[Supplied data]:
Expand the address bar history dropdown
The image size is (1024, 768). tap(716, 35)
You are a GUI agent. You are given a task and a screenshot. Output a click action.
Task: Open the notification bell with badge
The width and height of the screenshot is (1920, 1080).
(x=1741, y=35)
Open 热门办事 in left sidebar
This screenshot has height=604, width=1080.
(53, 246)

[Task instructions]: How many lines in the rows above contain the string "screenshot"? Reply with the number alone.

[The response]: 3